Talvez poucos se lembrem, mas aconteceu. Falo de uma polémica entre Catarina Martins, coordenadora do BE, e Marcelo Rebelo de Sousa, à época ainda não investido nas funções de Presidente da República.
Teve lugar em abril de 2016, a propósito do trabalho voluntário. Entre outros dislates, Catarina Martins afirmou: «Trabalho voluntário é uma treta. Se é trabalho, tem de ter contrato. Voluntariado é o que as pessoas podem fazer depois de termos um contrato de 35 horas semanais, quando se querem dedicar a outra atividade».
Estas declarações provocaram muita indignação num país onde mais de um milhão de portugueses(as), de todas as idades e condições económicas e sociais, praticam regularmente o voluntariado. De norte a sul e do litoral ao interior, em milhares de instituições públicas e privadas.

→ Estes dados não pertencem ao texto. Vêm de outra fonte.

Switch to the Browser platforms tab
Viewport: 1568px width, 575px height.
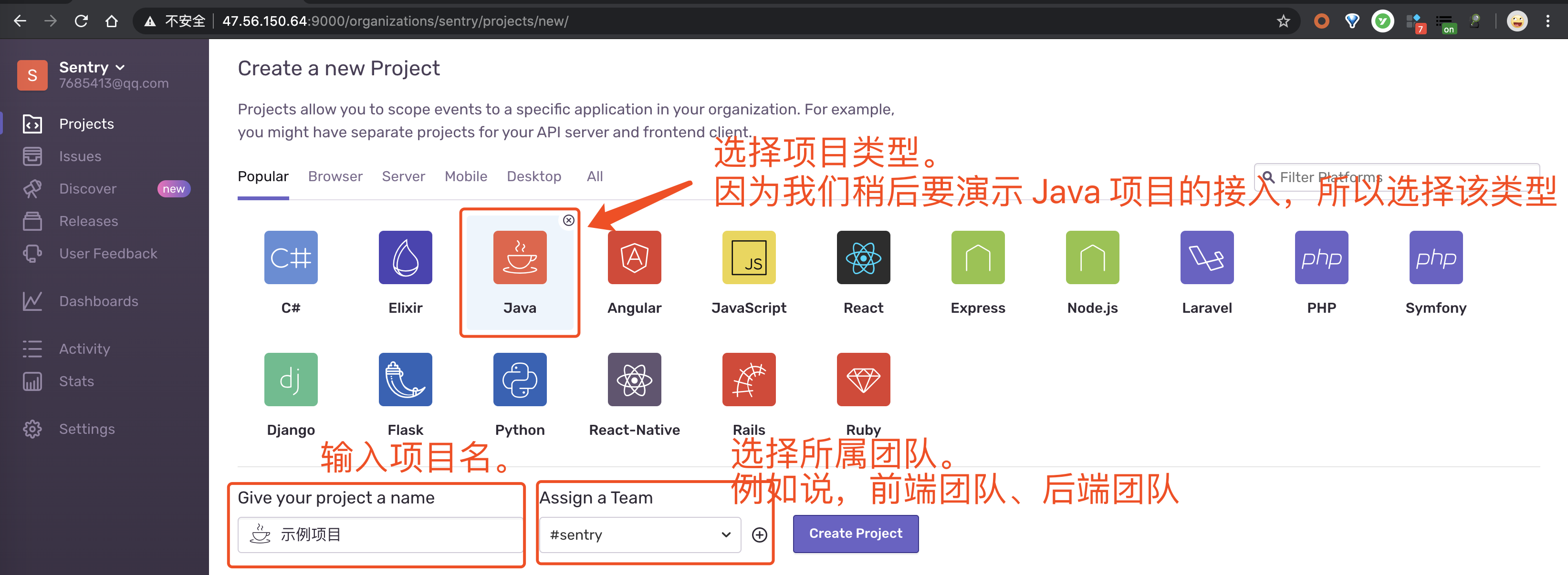pos(335,176)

Esta polémica fez com que Marcelo Rebelo de Sousa respondesse, umas semanas depois: «De quando em vez, ouve-se uma ou outra voz na sociedade portuguesa, um pouco estranha, quase aberrante, a dizer: ‘Não é bom haver trabalho voluntário, deve haver prioridade ao trabalho pago’. [Ora] o trabalho voluntário de que falamos vai para além da atividade profissional de muitos; e noutros casos representa uma forma própria, autónoma, de realização pessoal, que não tem a ver com atividades profissionais desenvolvidas no passado».

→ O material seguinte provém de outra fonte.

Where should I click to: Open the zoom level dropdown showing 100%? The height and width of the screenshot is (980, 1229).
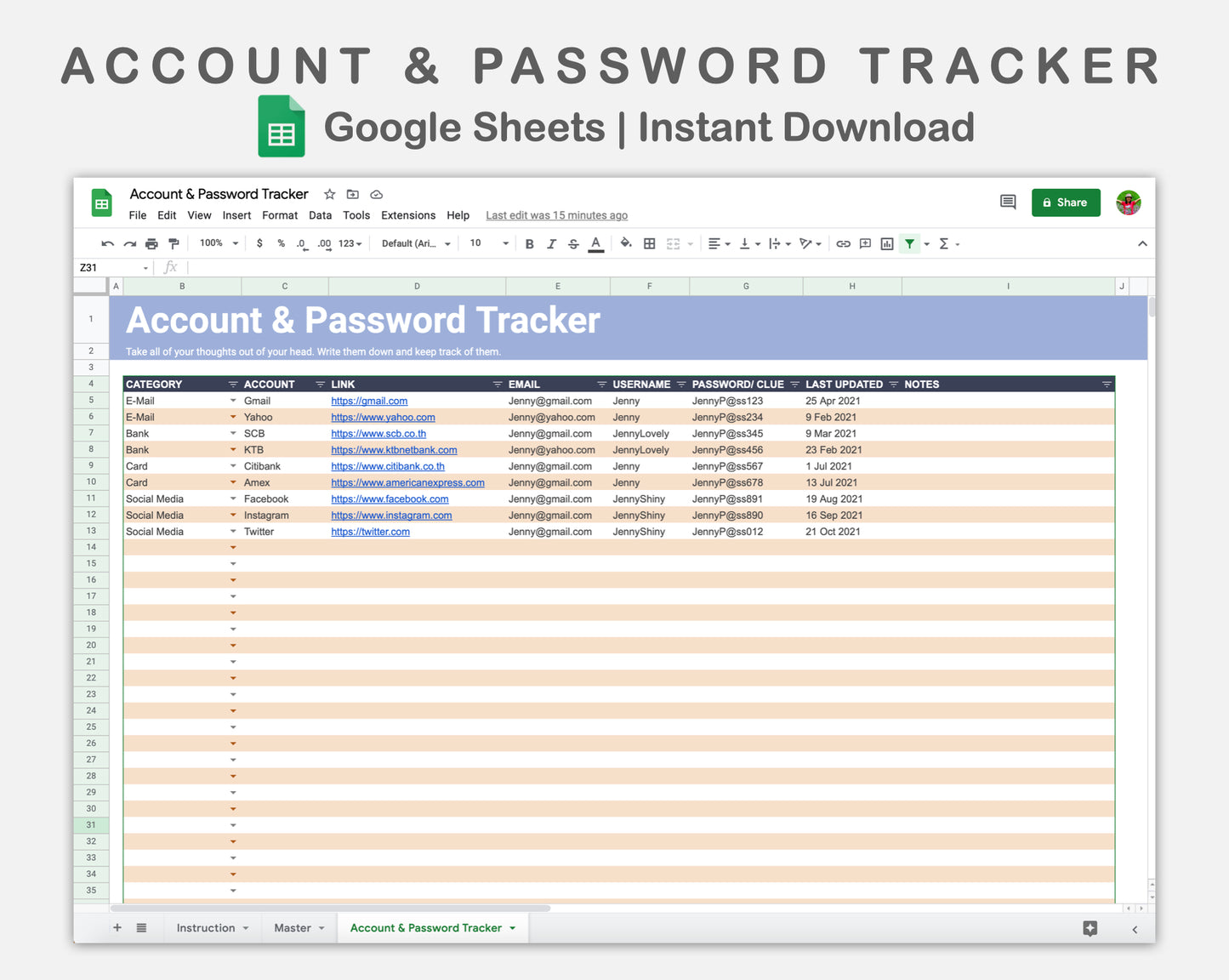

Recordo esta polémica numa altura em que os portugueses dão uma grande lição de voluntariado e de solidariedade, a propósito da tragédia de Pedrógão grande.
Confirmando o que a maioria de nós já sabia: que somos um país de voluntários e de solidários. Que independentemente dos nossos problemas, das nossas desconfianças, das nossas tristezas, das nossas expectativas não concretizadas, o trabalho voluntário faz parte de nós.
Como muitas vezes se diz, ‘há males que vêm por bem’. E a tragédia de Pedrógão Grande, ampliada no espaço mediático, permitiu confirmar que somos um povo solidário e voluntário. E que tal trabalho não é uma treta. Antes pelo contrário.
Aliás, vários estudos têm permitido constatar que quatro em cada cem horas de trabalho no nosso país são trabalho voluntário. E que temos quase 400 milhões de euros por ano derivados do voluntariado. O Instituto Nacional de Estatística calcula em mais de um milhão o número de voluntários no nosso país. Quase 12% da população portuguesa! Equivalendo anualmente a mais de 1% do PIB. E existindo por vezes, nos últimos anos, taxas de voluntariado semelhantes na população desempregada e empregada. Sendo menor entre os idosos reformados e maior entre as mulheres.
Estes e outros indicadores atestam que os portugueses e as portuguesas praticam o voluntariado há muito tempo.
No dia-a-dia, em todo o lado, e independentemente de não terem também problemas, amarguras de vida, mágoas e tristezas.
O inferno do Pinhal Interior e das Terras de Sicó só veio ampliar essa realidade. Não sendo nada uma treta, antes pelo contrário. E, como me dizia esta semana, meio a medo, uma cidadã apanhada no tormento do incêndio, «por favor diga que estamos fartos de ver gente que vem cá de carro e motorista a despropósito, e que não traz nada. Ainda por cima, eles fecharam os olhos ao nosso abandono. Preferimos os voluntários que de forma discreta tratam de nós».
Mais palavras para quê? No Pinhal Interior, que sofre e desespera, temos hoje um território onde Portugal se realiza através de múltiplas ações de solidariedade e de voluntariado. Isso não tem preço. Só os aproveitadores da catástrofe, que dela têm procurado tirar proveito mediático, é que não perceberam que estão a mais. Até porque não são dali e nenhuma falta fazem à sua população e seu território.